ニュース:政治 RSS feed
【産経抄】10月11日
このニュースのトピックス:福田内閣
その発言を韓国の盧武鉉大統領が、どんな表情で受け止めたのかは、わからない。南北首脳会談に同行して訪朝した韓国の大学教授は、両首脳のやりとりを明らかにしただけだ。福田康夫首相のメッセージを伝えた盧大統領に対し、北朝鮮の金正日総書記は「拉致日本人はこれ以上いない」と述べたという。
▼もとより、受け入れられるはずがない。北が伝えてきた横田めぐみさんの「死亡」の状況は矛盾だらけ。その遺骨も真っ赤な偽物だった。今月5日、めぐみさんの43歳の誕生日を祝ったばかりのご両親、滋さんと早紀江さんの憤りを思うと、胸が痛くなる。
▼それにしても、福田首相は、頼みがいのない人にメッセージを託したものだ。盧大統領という人は、拉致日本人どころか、韓国人拉致被害者の帰還にもそれほど熱意がみられない。首脳宣言には大型経済支援について、具体的な記述があるのに、拉致問題にはまったく触れていなかった。
▼折も折、日韓問題についての多くの著書がある韓国人女性評論家の呉善花(オソンファ)・拓殖大学教授が、韓国入国を一時拒否されたと、小紙の黒田勝弘ソウル特派員がきのう伝えていた。韓国で「親日派」の烙印(らくいん)を押されている呉さんは、これまでもさまざまないやがらせを受けてきた。
▼当局が、「反韓国的な活動」を理由に帰国を認めないとなると話が違う。

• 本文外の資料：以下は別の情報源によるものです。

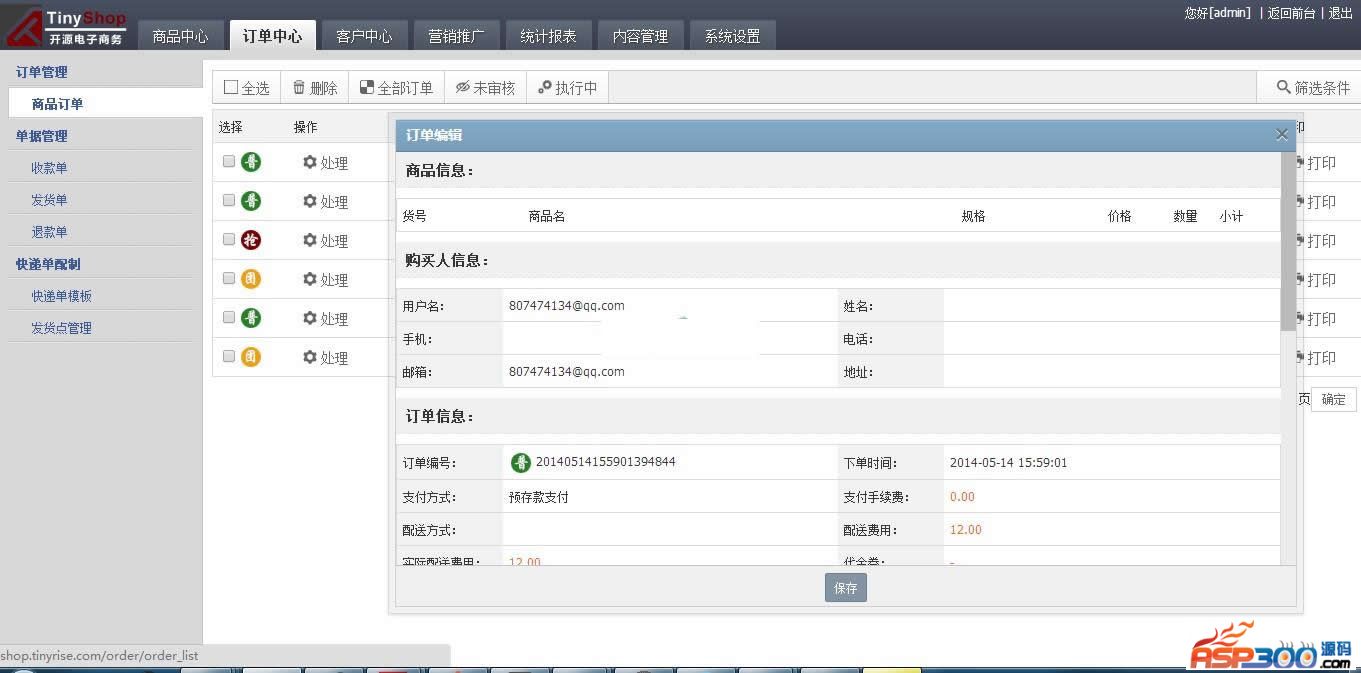Toggle the Select All (全选) checkbox

231,88
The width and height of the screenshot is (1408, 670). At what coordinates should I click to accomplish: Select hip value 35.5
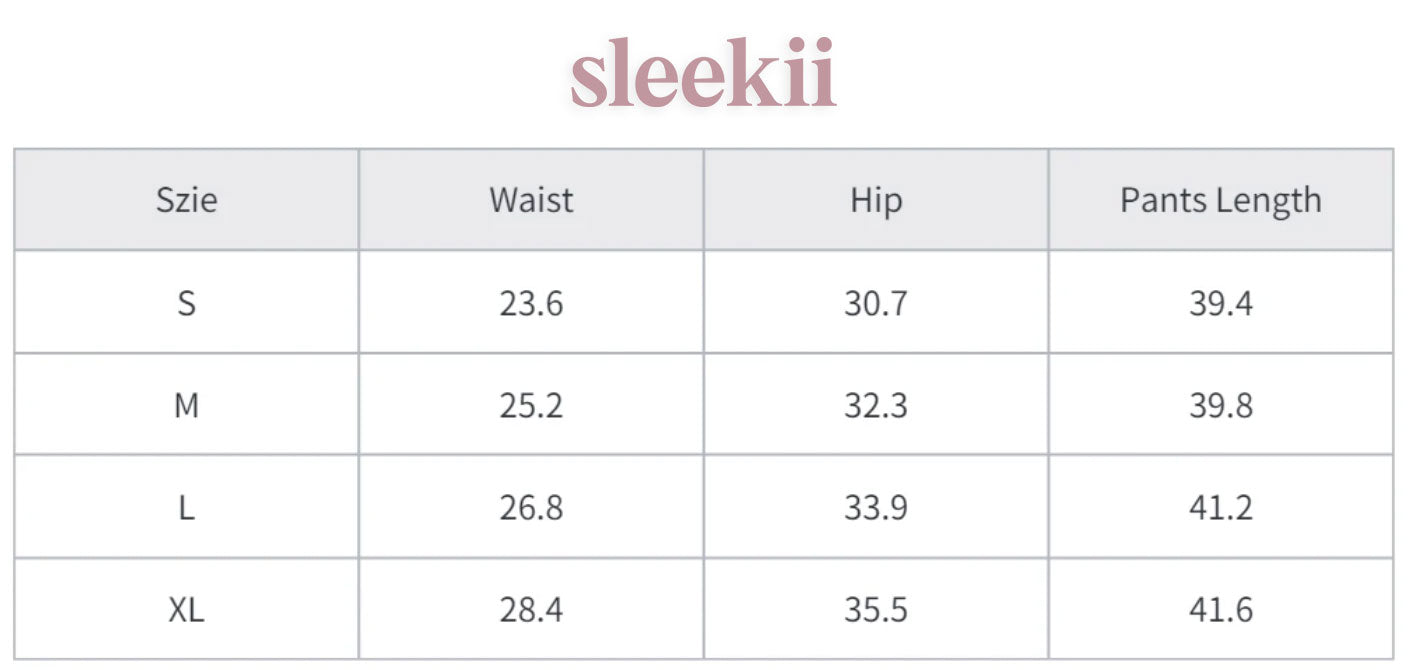(x=876, y=609)
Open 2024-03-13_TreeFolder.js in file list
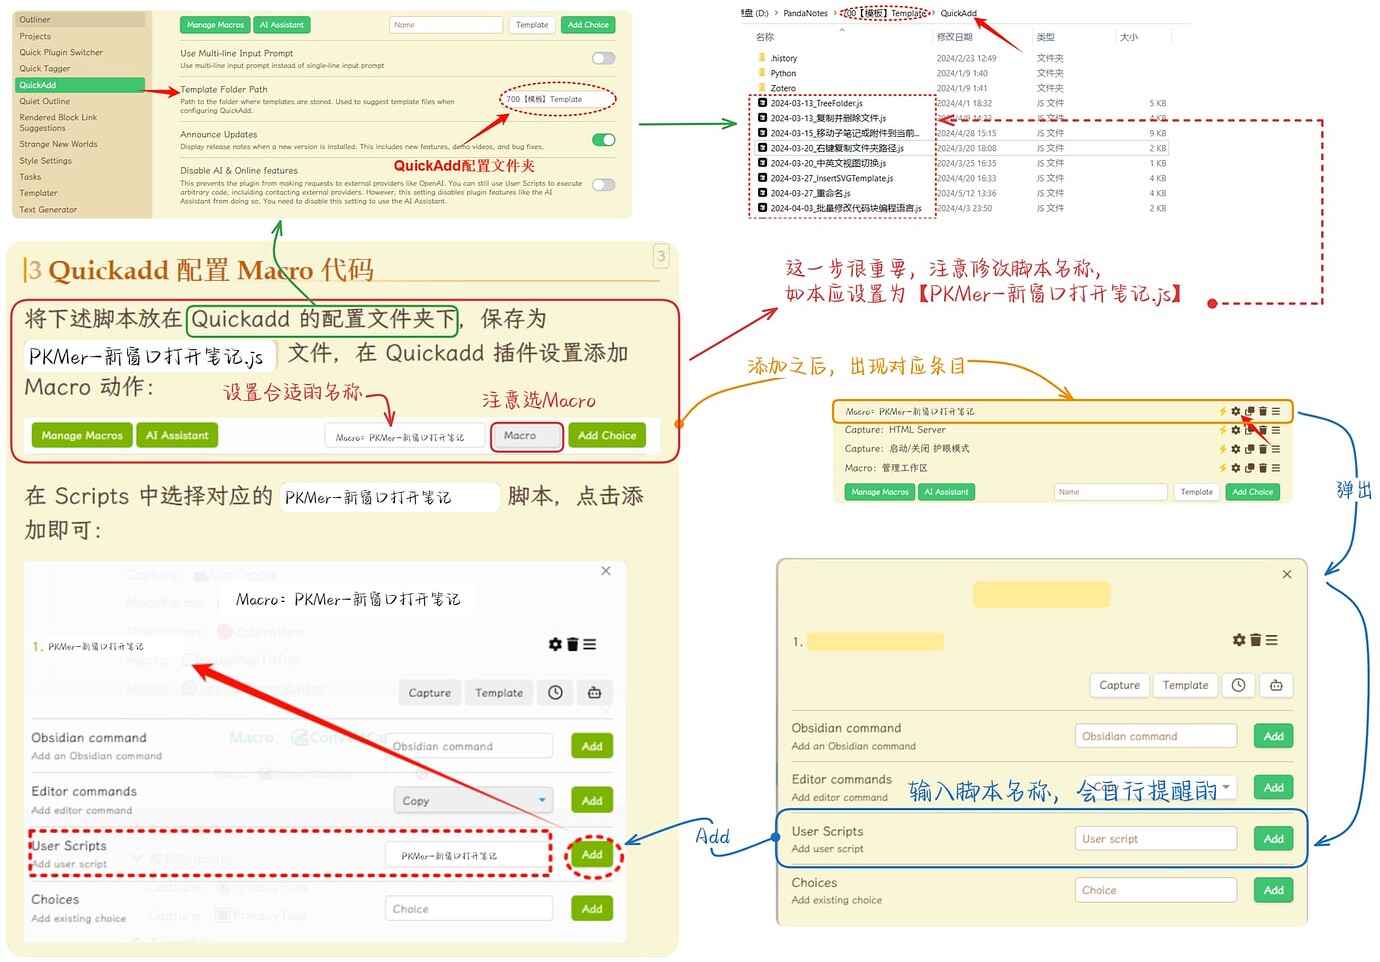 [816, 103]
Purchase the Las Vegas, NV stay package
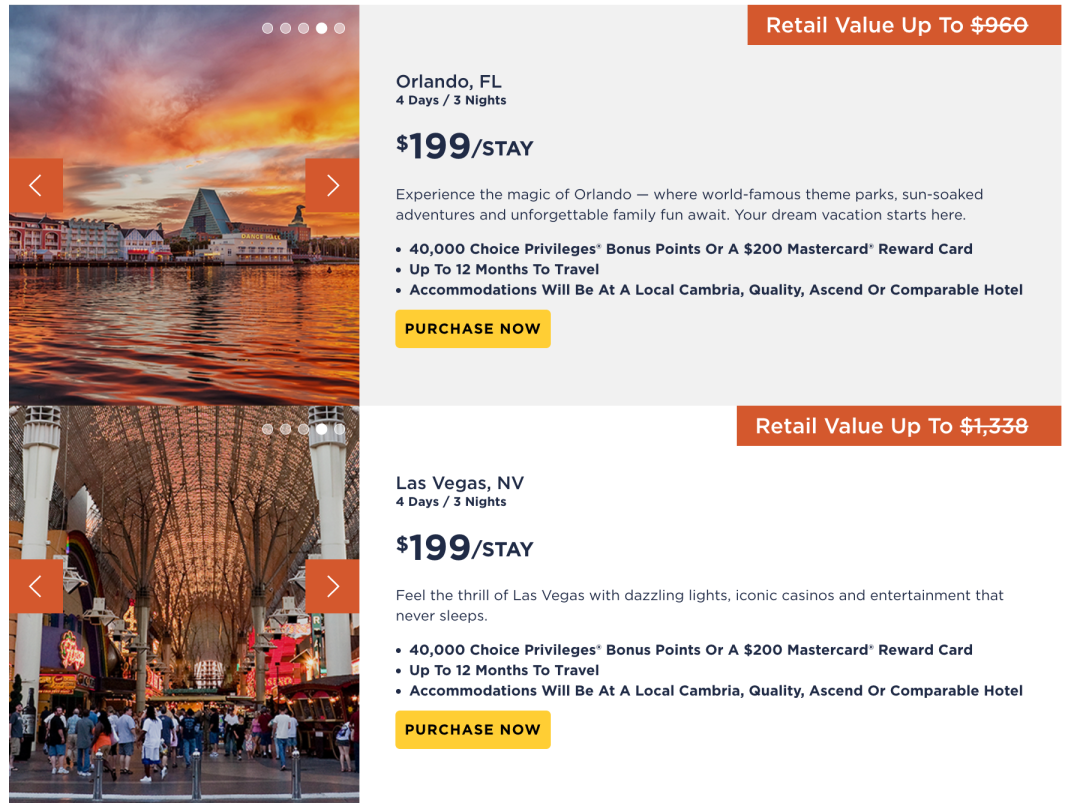The height and width of the screenshot is (803, 1080). [x=473, y=729]
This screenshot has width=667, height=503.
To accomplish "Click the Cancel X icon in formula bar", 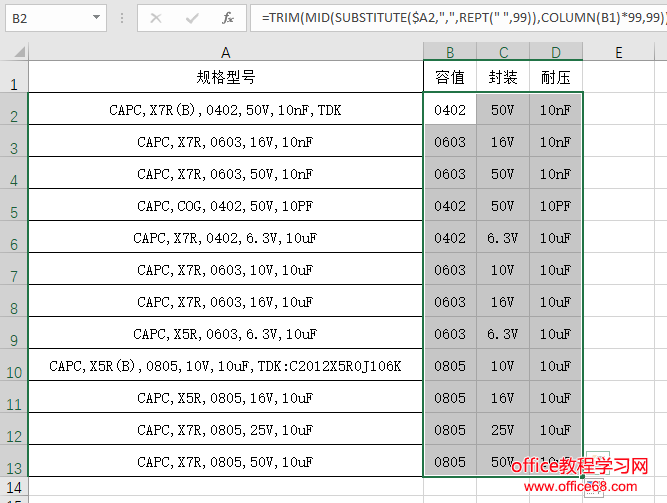I will (157, 18).
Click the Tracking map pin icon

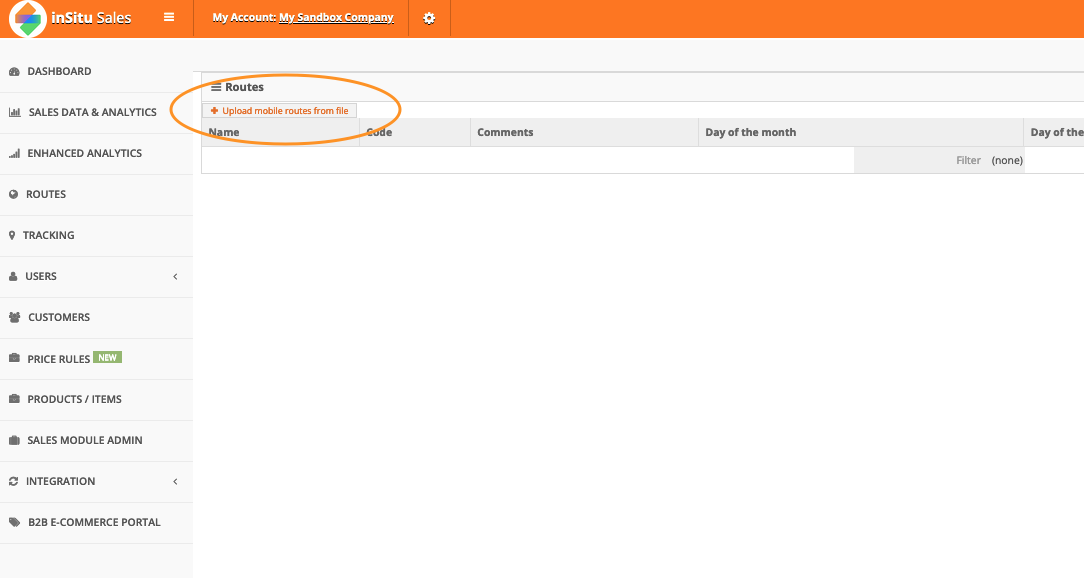click(x=12, y=236)
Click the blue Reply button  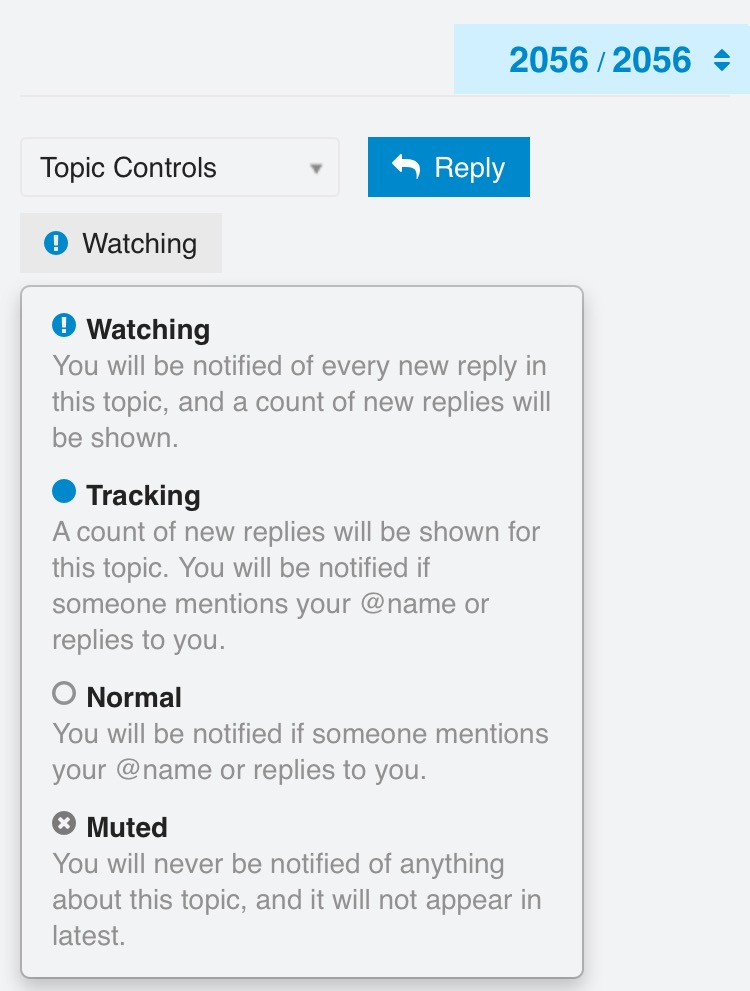[x=448, y=167]
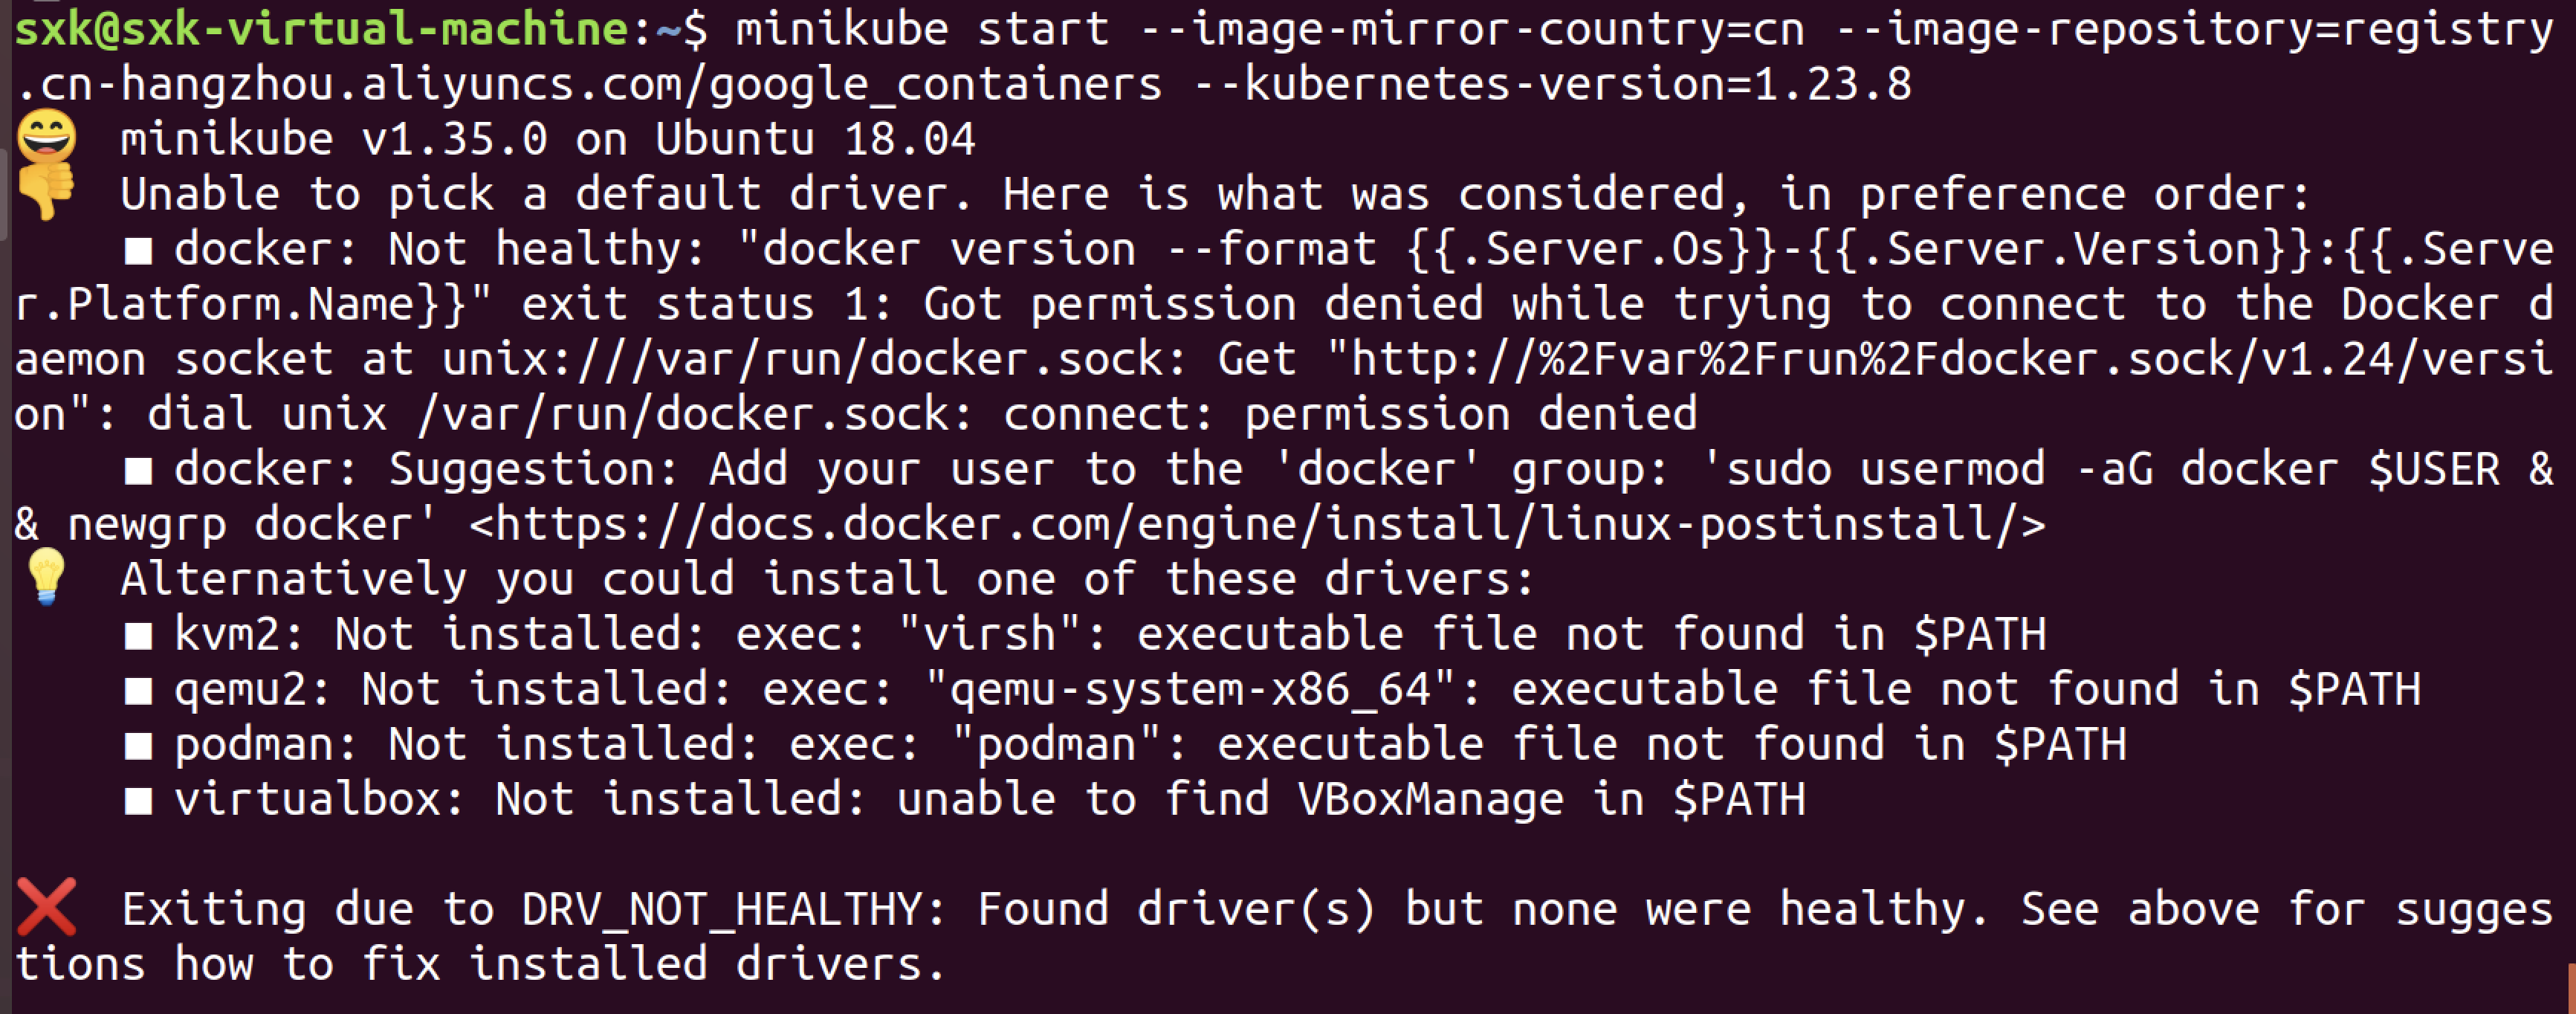Click the square bullet before 'docker: Not healthy'
Viewport: 2576px width, 1014px height.
pos(138,250)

北朝鮮並みの暴挙ではないか。その呉さんの著書のひとつ『「反日・親北」韓国の暴走』(小学館)にこんな一節がある。
▼「国内親日派の一掃と親北統一が、韓国現政権最大の政治課題である。その方向で南北国家連合が成立すれば、これまでになく強固な反日民族主義国家の登場となるのは明らかだ」。盧政権が、図星をつかれたからだろうか。